• [GIVEN PROBLEM 1] In the rows below, take the part that opens with the line containing "Where should I" and closes with the line containing "point(423,440)", and rewrite only those lines as a numbered list, skipping any blank lines. Do not include the pictures.

• [SOURCE EXCERPT]
A long, dark, cold Scandinavian winter, 1000 years or more ago: the sun barely, if at all, makes an appearance. In the northern, inland areas, all signs of life are completely covered in snow for months at a time. Only the reindeer manage to scrape below the snow to find sustenance. As a human being, you are just about totally dependent on this animal for food and clothing. In the southern and coastal areas of Scandinavia, you may not be buried in snow, but icy cold rain, driven by an unrelenting wind, pelts you mercilessly. In the dark sky you see the dramatic, frightening Aurora Borealis. Who are those spirits in the sky? Will summer ever return? Will warmth come? Will new animals be born? Will crops grow? How can I be sure?
And what of your own life? How can you be assured that you will enjoy health, good fortune, and life rather than their opposites? Why do some enjoy the former while others are doomed to the latter? Indeed, we all must die eventually: Why?
In the The Viking Way Neil S. Price allies archaeology with anthropology, folklore, literature, sociology, and psychology, to begin to illuminate the unrecorded beliefs of our Viking ancestors. Some of the conclusions that he reaches are familiar to me. Others are very new, and having just finished his book a couple of days ago, I'm still reaching for them, trying to integrate them into my view of how things must have been on the Swedish west coast 1000 years ago.
At stake is this pressing question: How did those people address the twin mysteries of life and death? Clearly in those northern climates (not only Scandinavia proper but also Iceland, Greenland, Orkney, the Faeroes, Shetland) there is not an overabundance of sustenance for all; survival was touch-and-go at best in certain places, perhaps slightly more assured in others. Famine, sickness and injury were probably never far removed from any of them. But it's very interesting to me that these people addressed life and death as a holistic totality, not as two irreconcilable things (i.e. life/good vs. death/evil) as in "we're going to eradicate evil." They knew better.
In fact, they saw very clearly that in a very literal way, death is necessary for the continuation of life. If no one dies, there simply won't be enough to go around. Perhaps the custom of exposing infants gained some legitimacy from this view. (It is known to have been a bone of contention in the Icelandic conversion to Christianity.) There is also a suggestion that the earliest Scandinavian kings were subject to death in order to secure the fertility and prosperity of their realms. And of course, animal and human sacrifice were also performed with, presumably, the same goals.

• [GIVEN PROBLEM 2] From the passage on Viking beliefs above, print the part that opens with the words containing "And what of" and closes with "die eventually: Why?", unchanged.

• [SOURCE DATA]
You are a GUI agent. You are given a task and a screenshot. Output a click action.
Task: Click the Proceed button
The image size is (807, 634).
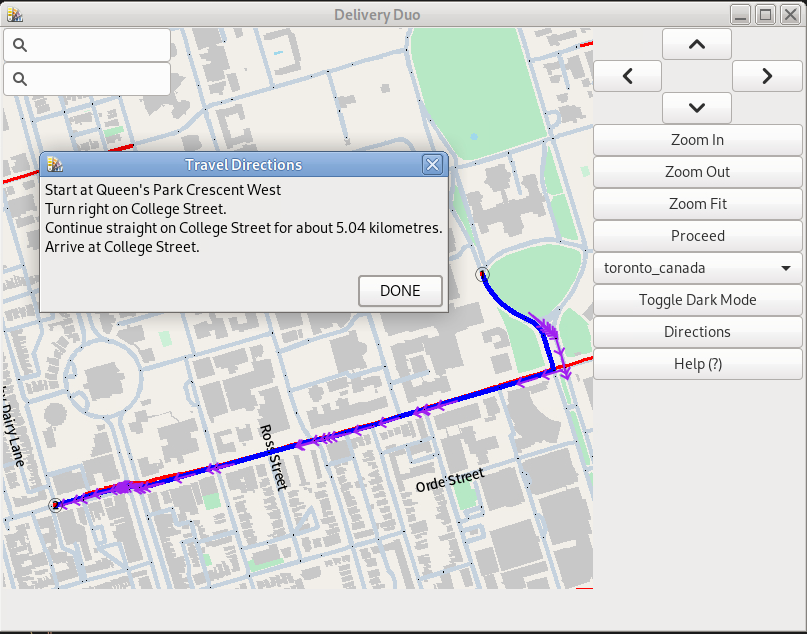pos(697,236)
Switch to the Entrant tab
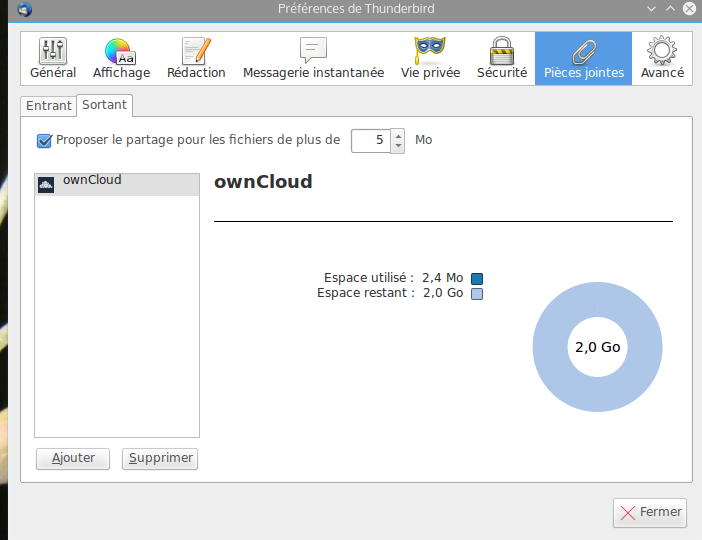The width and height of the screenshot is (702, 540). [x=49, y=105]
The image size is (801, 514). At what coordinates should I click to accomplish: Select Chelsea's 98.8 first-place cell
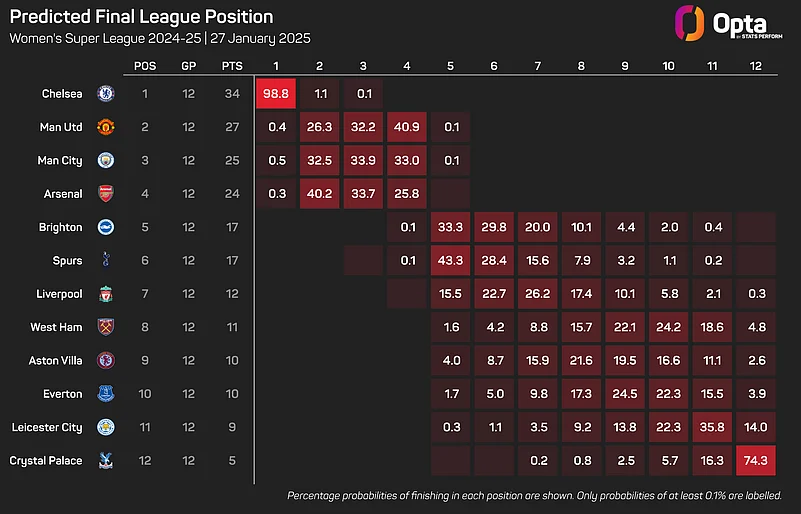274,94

==

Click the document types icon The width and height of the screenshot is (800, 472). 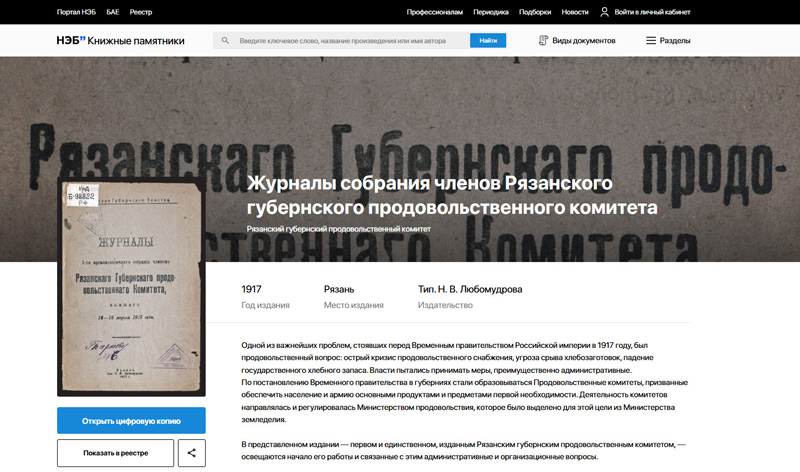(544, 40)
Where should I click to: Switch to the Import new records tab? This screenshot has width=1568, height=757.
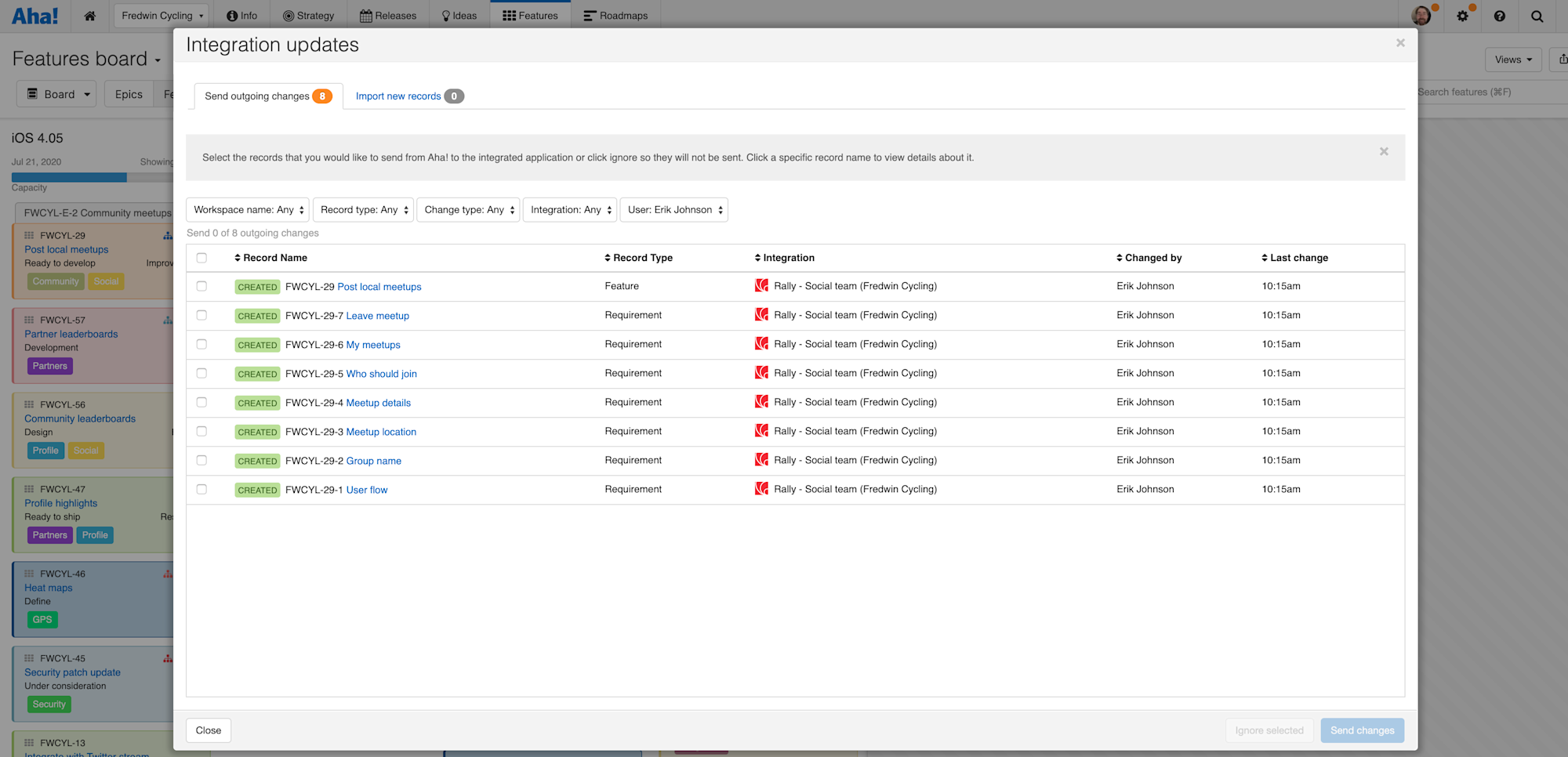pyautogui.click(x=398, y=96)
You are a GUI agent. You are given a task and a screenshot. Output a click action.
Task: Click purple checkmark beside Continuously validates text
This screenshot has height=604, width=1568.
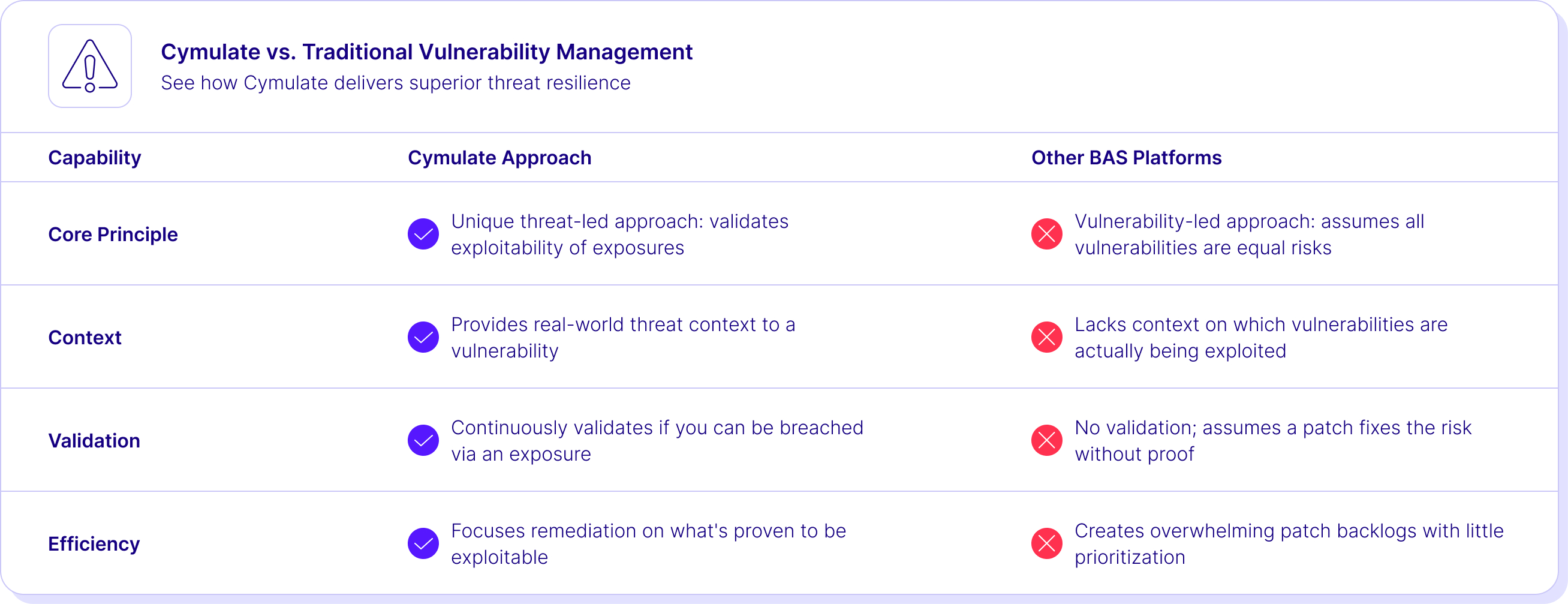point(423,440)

• [TASK ANSWER 1]
1. Where should I click to: Switch to the Import new records tab? This screenshot has width=1568, height=757.
2. pyautogui.click(x=398, y=96)
3. You are a GUI agent. You are given a task and a screenshot. Output a click action.
4. Task: Click purple checkmark beside Continuously validates text
5. This screenshot has height=604, width=1568.
6. point(423,440)

• [TASK ANSWER 2]
And what of your own life? How can you be assured that you will enjoy health, good fortune, and life rather than their opposites? Why do some enjoy the former while others are doomed to the latter? Indeed, we all must die eventually: Why?